『高原好日』

 福井への往復で、加藤周一の『高原好日』(ちくま文庫)を読む。

高原好日―20世紀の思い出から (ちくま文庫)

高原好日―20世紀の思い出から (ちくま文庫)


 加藤の軽井沢での交友録であり、仲間である福永武彦中村真一郎はもちろん、堀辰雄丸山真男朝吹登水子、、、と続く。最後は意外にも樋口陽一


 昔、単行本で読んだときには、ぱらぱらと拾い読みをした程度で、「軽井沢ねえ〜、ふ〜ん」とたいした印象は受けなかった。


 今回、通しで読んでみると、友人を語ることを通じて、加藤は自らの思想を真っ正面から展開していることがわかる。言い換えれば、彼の思想は、彼の友人関係において、もっともよく表現される、ということでもある。

§ **対象データ**:
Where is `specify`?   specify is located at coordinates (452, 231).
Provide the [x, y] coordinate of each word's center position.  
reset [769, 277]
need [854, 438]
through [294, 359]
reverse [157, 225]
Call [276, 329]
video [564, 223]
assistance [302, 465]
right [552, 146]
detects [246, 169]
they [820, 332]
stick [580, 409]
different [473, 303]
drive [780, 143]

§ **課題の指示**: 加藤周一『高原好日』の読後感を記した提示テキストについて、最後の文の直後から続きを書くこと。

§ **解答欄**:
 本書の登場人物のほとんどは、故人である(そして、加藤自身逝ってしまったわけだが)。彼らを語る加藤の口調は、どうしても、過ぎ去った時代へのノスタルジーにみちたものになる。


 加藤はおそらく、これらの人々への友情を裏切らないためにも、自分は発言し続ける義務があると考えていたのだろう。そういう意味で、加藤がその人生の最後の時期に何を考えていたのかを知るための、よい入り口になる本だと思う。